1. We were given FREE prints
2. We paid about $3 in shipping
How hard would it have been for artscow to say “Let us fix your experience, here is a coupon for another set of free prints” and maybe they could have even thrown in a “and you don’t even have to pay for shipping this time”… keep in mind, we still had coupons in our account for free prints which artscow.com would have been aware of… so I guess, we were not even worth $3 to them 🙂 what does it tell you about such a vendor?… so what is their official policy? “ArtsCow.com offers 30-day money back guarantee on all products. If you would like to return or exchange an item, please contact us to fill out a request form, and we will instruct you on how to send the item(s) back. Please keep in mind, shipping charges are not refundable”…. go figure…
Let me compare this to similar situations with shutterfly, at one time we ordered prints using low res images instead of the high res ones. When they got printed, the pictures were pixelated, obviously customer fault; however, shutterfly reprinted and shipped for free! I believe our order was worth $65; doing a comparison on “how much a customer is worth” I would have to say that we were at least worth the $65…. Now should the order have been $600 and it had been customer error; I do not know if shutterfly would have given us the same “let’s fix it for you”… eventually it tapers off and vendors will only pay so much to hold onto customer loyalty… however, their policy “If, for any reason, you’re not happy with a purchase, we’ll replace your order, at no charge, or give you a full refund.”….
Enough about shutterfly; let’s talk about Zazzle.com. We purchased a Groupon for $50 for $25; went online, customized some invites, ordered the invites; got them in the mail; somehow the “customized text” was replaced with the “generic text” that was shown as an example.
1. Customer error? No, and even it was….
2. Cart/Website should have caught the issue as no one would be buying customized invitations and keep the generic/sample text
The total order was worth $87; I chased Zazzle customer service down on twitter and had them help me with an emailed request to customer support. We got our Groupon certificate replenished and balance refunded and we placed our order again.

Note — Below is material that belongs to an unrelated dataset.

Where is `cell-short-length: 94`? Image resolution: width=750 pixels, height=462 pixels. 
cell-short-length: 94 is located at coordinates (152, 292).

Customer worth? $87 in this case…. and actually, if you look at Zazzles policy “If you don’t love it we’ll take it back”..
Now let me mentioned another eCommerce vendor that i actually know more about, and that is blank-label.com.
I know that at blank-label.com we care about customer satisfaction and loyalty, on the front page currently we have “Our Custom Fit Guarantee You will be completely satisfied with your custom fit dress shirt. If not, we’ll take it back and try again–free of charge.”. We toyed with 100% refunds in the beginning and then moved onto free remakes and we have been thinking of going back to 100% refunds or remakes. We moved away from 100% refunds was because we really wanted to do a good job of making sure that we met customer expectations and simply giving the money back wasn’t cutting it for us; if we still messed up after the 2nd try, we do refund the $’s and if someone really doesn’t want a remake, we refund in those cases as well… it’s just not a published policy 🙂
What is blank-labels customer worth? I have seen transactions in the $300 range been credited back to customer service; if you have not yet tried a custom shirt from blank-label.com I suggest you give them a try.
In summary, Customer satisfaction brings customer loyalty; if you do not care about your customers, they will not care about you…. especially if you make them feel worthless.